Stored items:
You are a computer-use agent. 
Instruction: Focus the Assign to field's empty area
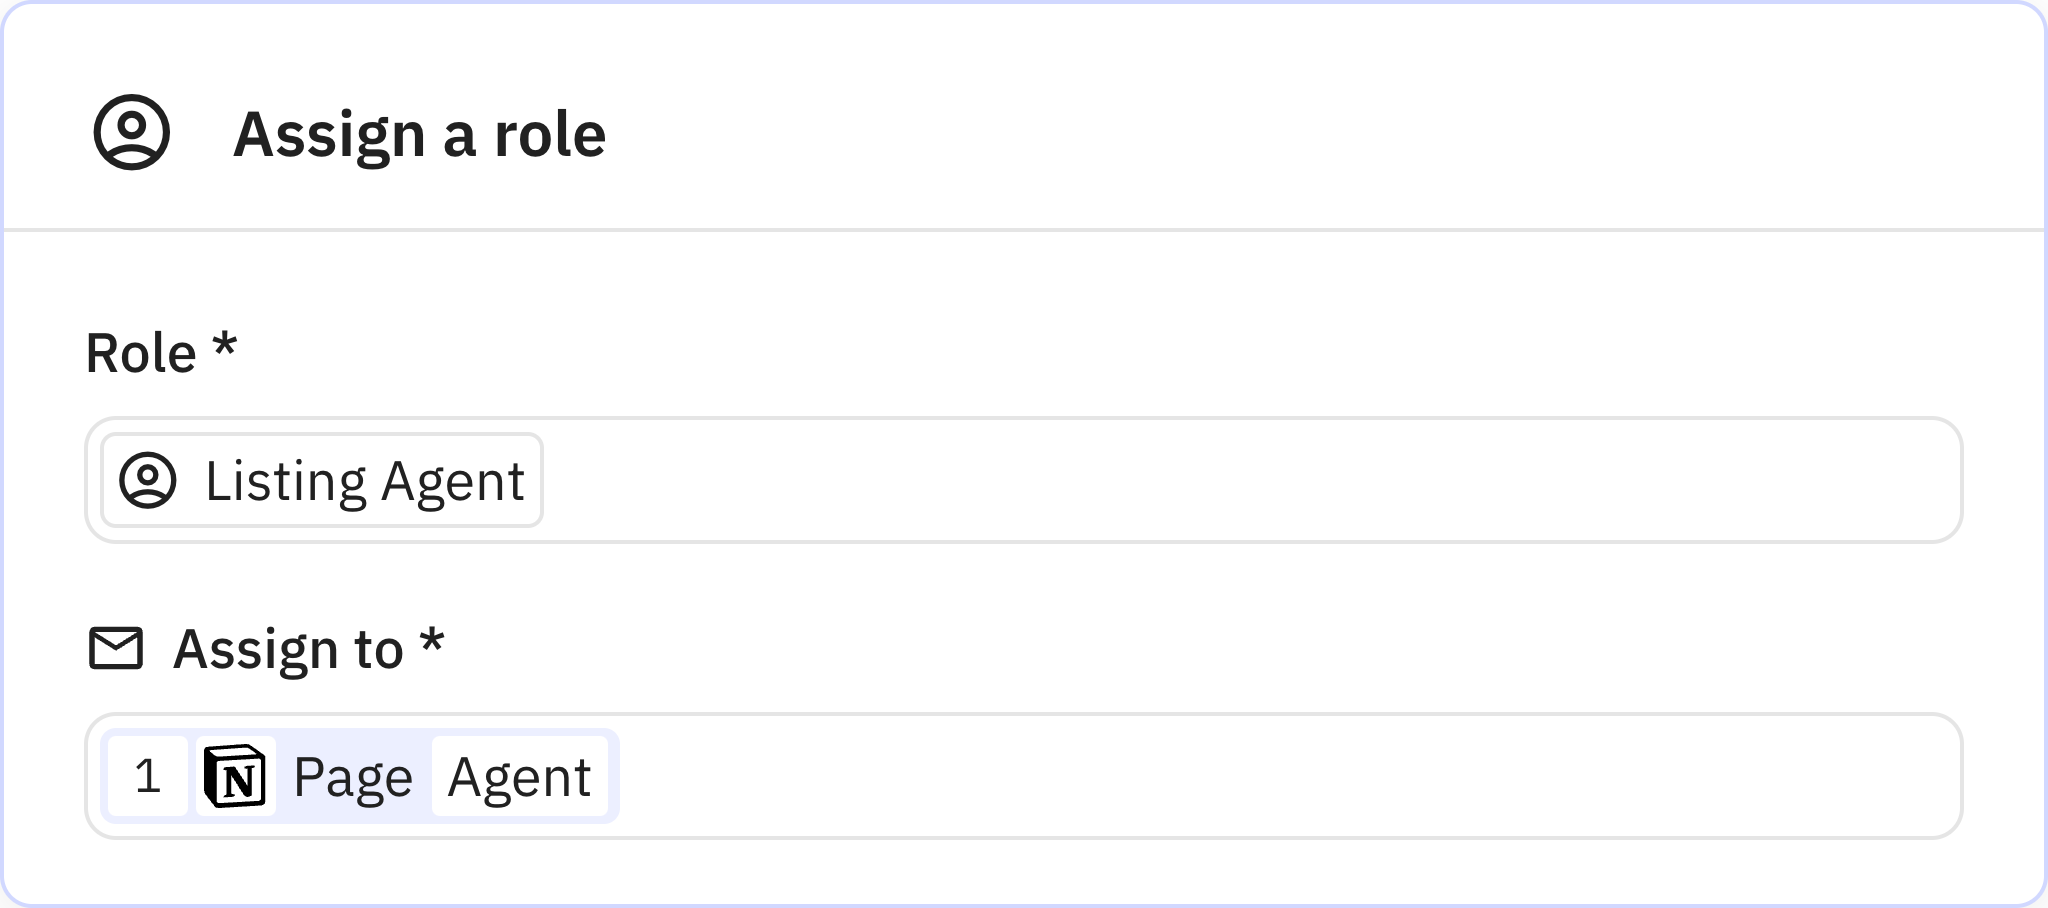pos(1250,776)
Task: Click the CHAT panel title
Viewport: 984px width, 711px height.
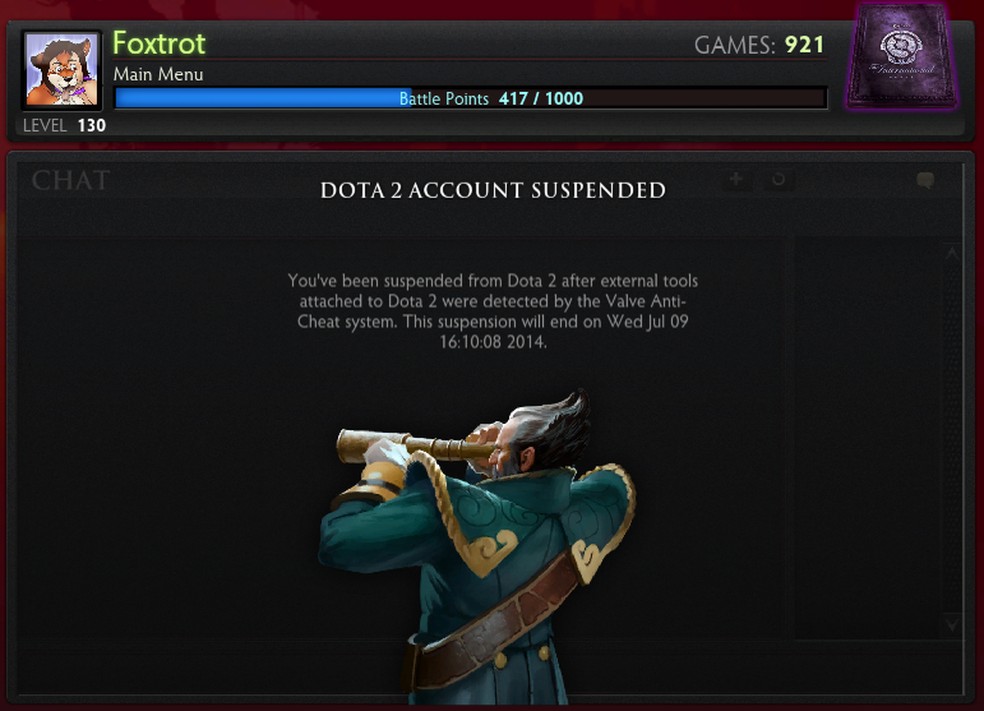Action: click(x=71, y=181)
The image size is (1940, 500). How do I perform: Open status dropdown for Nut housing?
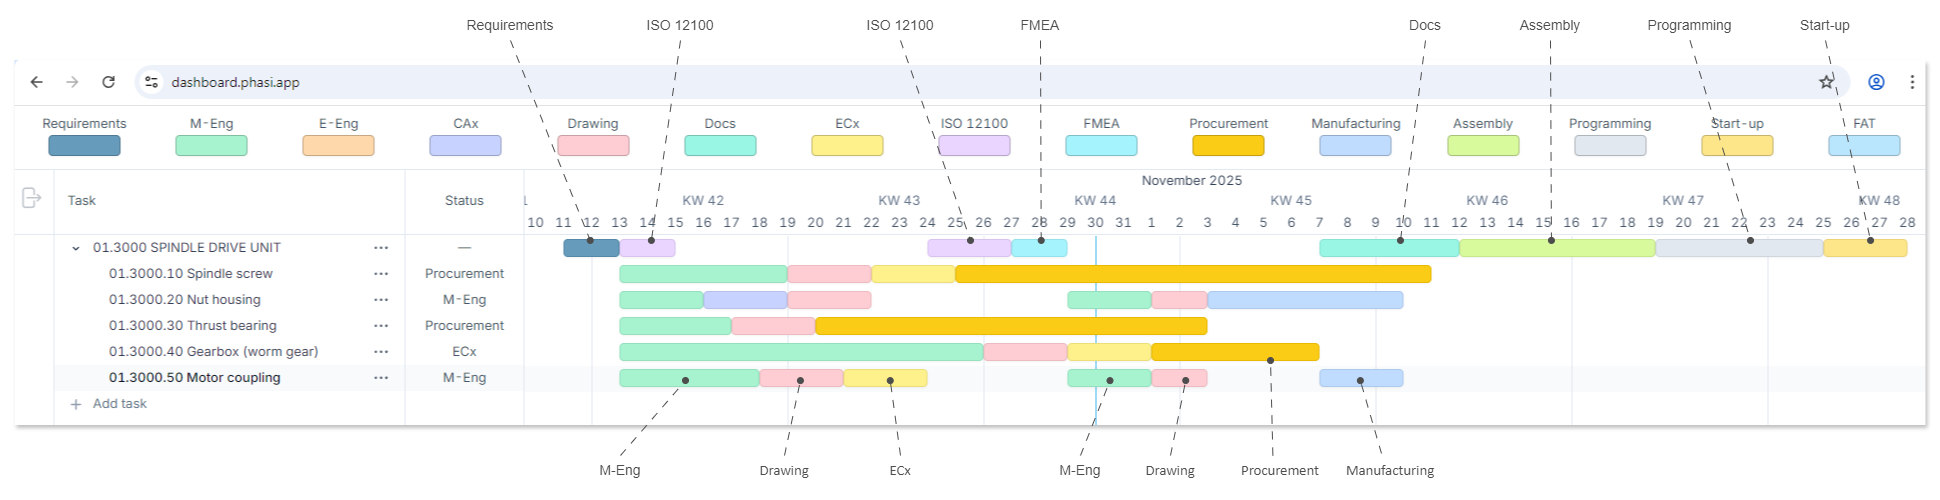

## Brief
Every line above should be repeated exactly; pictures stay out of the copy.

## Written answer
You are a computer-use agent. 
Instruction: Focus the Assign to field's empty area
pos(1250,776)
Task: Click the CHAT panel title
Viewport: 984px width, 711px height.
Action: click(x=71, y=181)
The image size is (1940, 500). How do I perform: Open status dropdown for Nut housing?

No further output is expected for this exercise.